The U.S. government is the world’s largest advertiser. It spends hundreds of millions annually to announce and promote its positions and claims. And this above-ground spending pales in comparison to the government’s secret spending.
It was revealed during the Frank Church Senate hearings in the 1970s that the CIA spent one-third of its budget on spreading propaganda and pro-government information through major media outlets. Many major media voices are in the pay of the CIA and other agencies. The Church Committee revelations ended without Congress enacting any laws or limitations on the propaganda authority of America’s deep state.
Now, in 2020, as government seeks to spread a unified message of panic regarding coronavirus (a disease which poses no more than about a 4/100ths of 1% mortality risk for people of good health under 70), numerous major media platforms and channels have visibly transformed into government panic outlets.

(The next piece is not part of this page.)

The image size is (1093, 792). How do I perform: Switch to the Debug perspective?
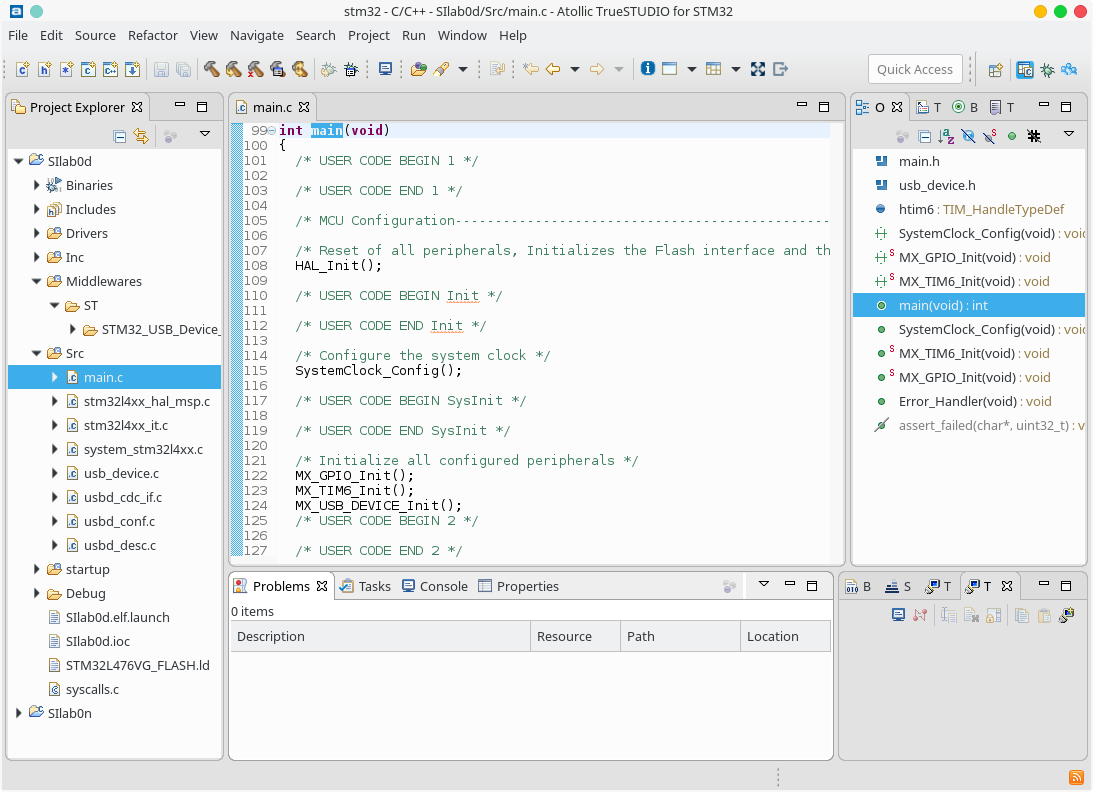[1047, 69]
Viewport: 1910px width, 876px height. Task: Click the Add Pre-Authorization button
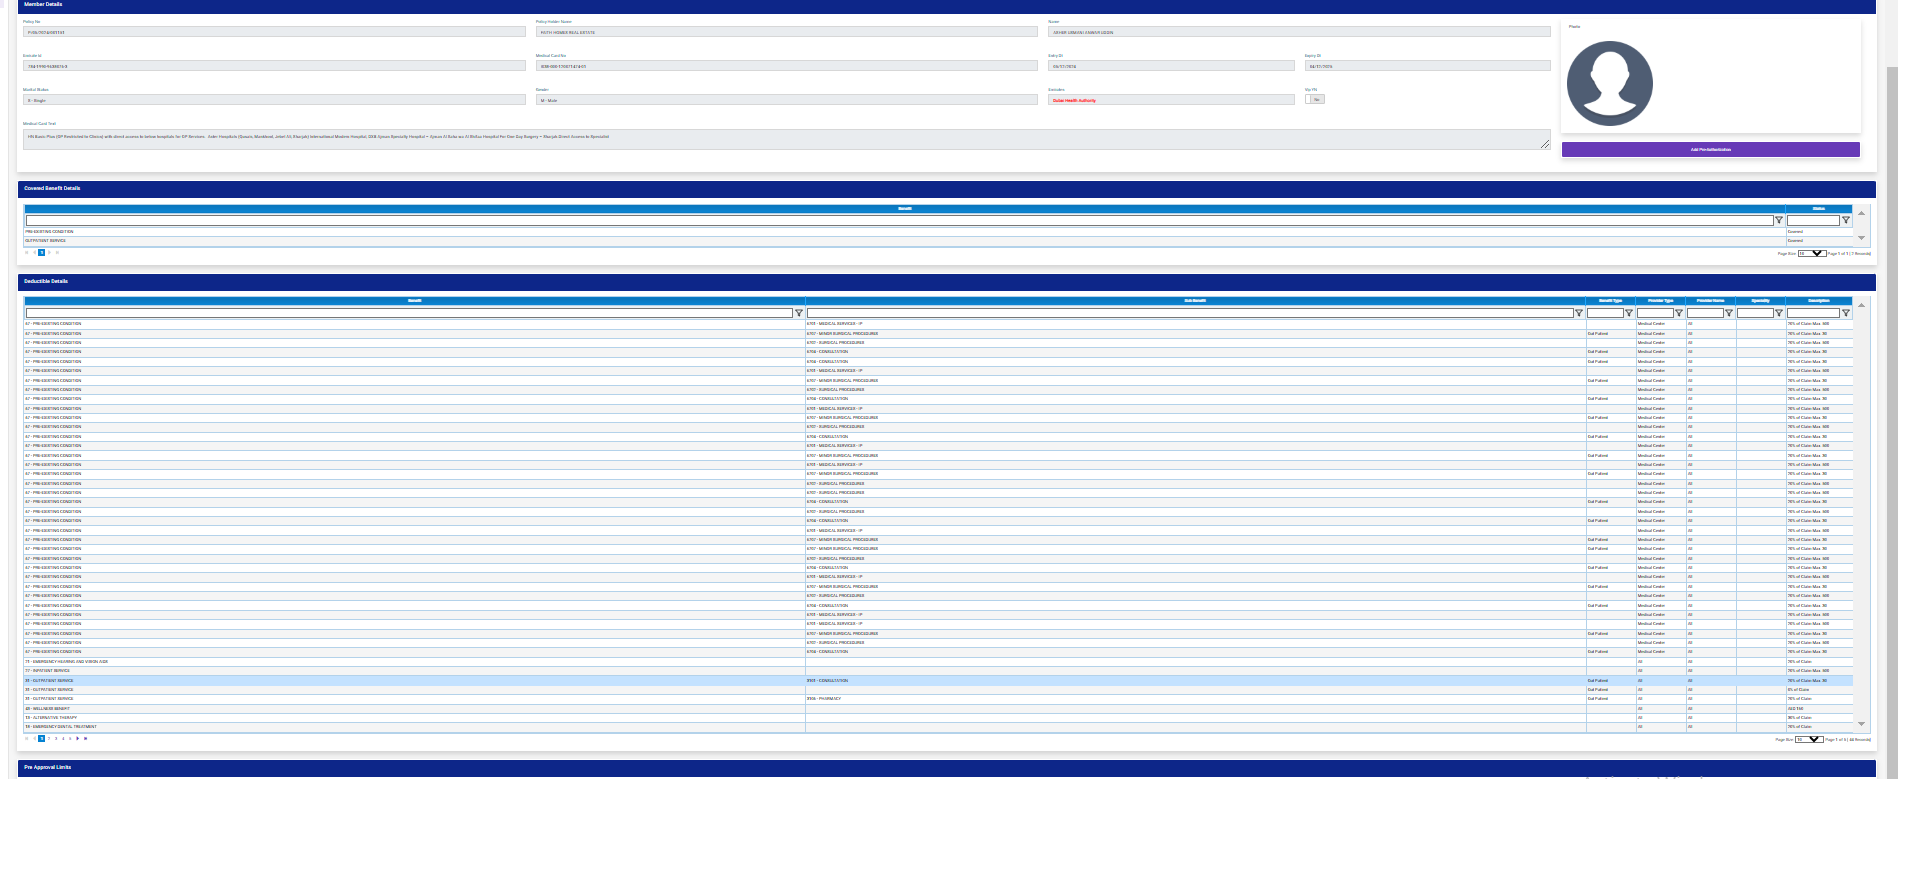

The Drudge Report, one of the internet’s highest-traffic news aggregator sites, has become one of the web’s loudest COVID panickers. Link after link on most days on Drudge are dedicated to the coronavirus scare. And almost nowhere on the site are there any mentions of counterinformation.
At one time, Drudge Report was a mix of contrarian articles and unusual viewpoints that were hard to find. It was clear that the site’s founder and owner, Matt Drudge, was a libertarian with an eye for exposing government cover-up and exaggeration. The hugely influential website at one point regularly clocked over 1 billion page views per month.
But in recent months, according to Ryan McMaken of the Mises Institute, “the site has become more or less indistinguishable from a standard mainline legacy media site. It has consistently carried articles and headlines that promote Russiagate hysteria and pro-FBI, pro-CIA positions.” “It is now, for all practical purposes, a sister site to CNN.com or The Atlantic.”
Matt Drudge himself (the site’s founder) has remained mum regarding the site’s shift in content.
CNN reported on the sharp change in October 2019 and unsuccessfully attempted to get Matt Drudge to comment. Several sources have reported that Matt Drudge may have secretly sold the site.
In the period following the changes of 2019, traffic metrics for the Drudge website showed Drudge Report lost almost 30 percent of its traffic in just 90 days, losing rank from #632 in global internet engagement to #844 and declining in December 2019. The site’s readership briefly rebounded in March 2020 as the COVID-19 pandemic escalated, but continued to decline to new recent lows afterwards.